Adam C. Martin, Frank M. Mason, Mike Tworoger. Biology, Massachusetts
Institute of Technology, Cambridge, MA.
Embryonic development requires that coordinated cell shape changes collectively deform tissues. Cell shape changes result from forces generated by actin
networks that are coupled to adhesive complexes. During Drosophila gastrulation, a ratchet-like contraction of an apical actin and myosin II network coupled
to adherens junctions drives apical constriction and generates epithelial tension, which are important for epithelial invagination. While the role of actin
filament (F-actin) turnover is well established for membrane protrusion during cell migration, it is unclear how F-actin is remodeled to allow for myosin
contraction and apical constriction during the coordinated movement of an epithelial sheet. Here, we combine live imaging, quantitative image analysis, and
drug perturbation to define the role of F-actin turnover during apical constriction. We found that in contrast to Myosin-II levels, which steadily increase, total
F-actin intensity decreases as cells constrict, suggesting actin network turnover.

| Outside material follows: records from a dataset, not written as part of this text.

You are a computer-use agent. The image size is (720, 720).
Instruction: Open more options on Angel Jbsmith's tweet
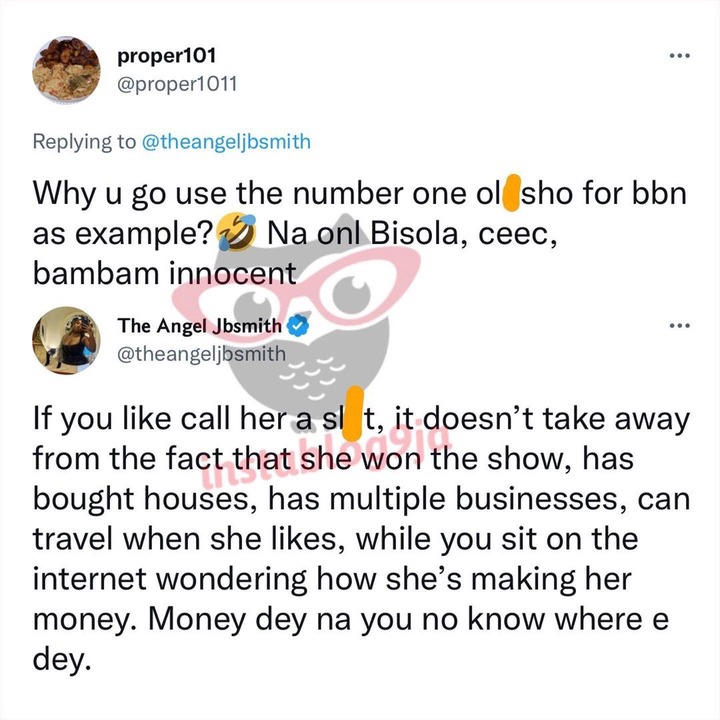pos(680,326)
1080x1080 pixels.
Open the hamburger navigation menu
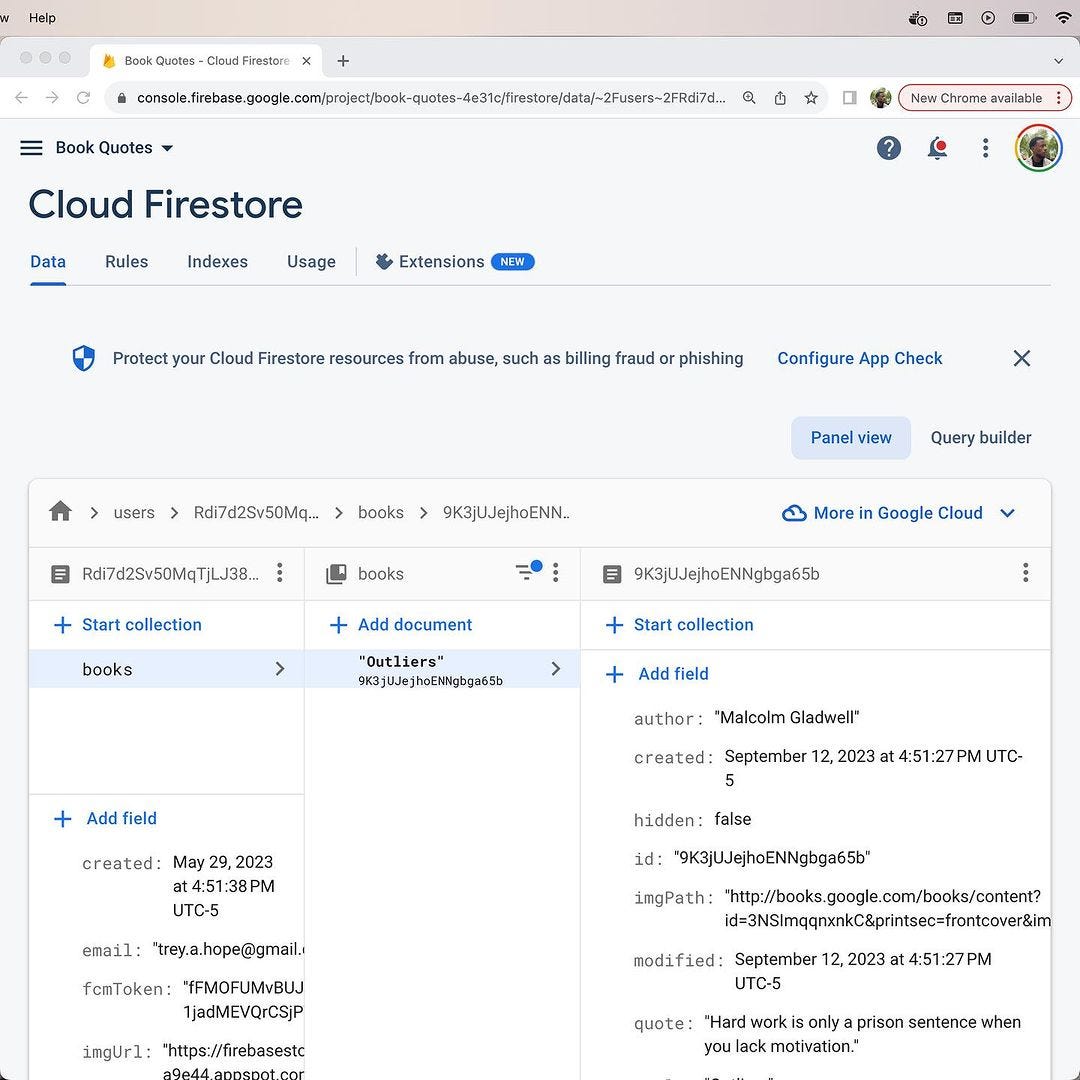click(x=31, y=148)
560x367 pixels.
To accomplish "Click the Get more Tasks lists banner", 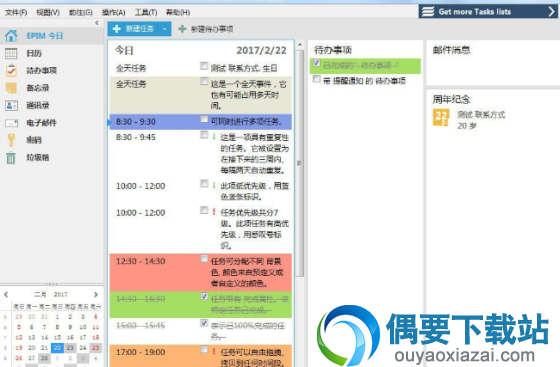I will tap(488, 11).
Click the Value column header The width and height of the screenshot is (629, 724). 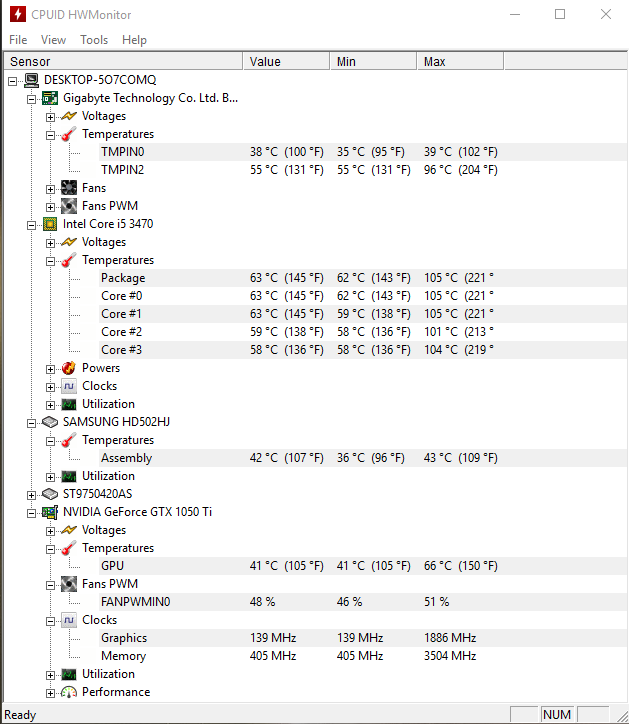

Pulses of Myosin-II accumulation are correlated with transient
accumulations of F-actin, consistent with these events being contractions of the actin-myosin network that are subsequently remodeled. To determine the
function of F-actin turnover, we titrated the rate of actin polymerization by injecting a wide concentration range of drugs that inhibit F-actin polymerization
(cytochalasin D) or depolymerization (phalloidin). We observed a transition from a general disruption of contractility in all cells with high drug doses, to a
mesoderm specific disruption in cell-cell connections at low doses. At low drug does neighboring actomyosin networks continually lost and reformed
connections, resulting in an unbalanced ‘tug-of-war’ between mesoderm cells. During apical constriction, transient holes continually appear in the apical F-
actin meshwork and these holes persist when F-actin turnover is inhibited. We propose that rapid F-actin turnover is required to fill holes generated during
network contraction to balance forces across adhesive contacts.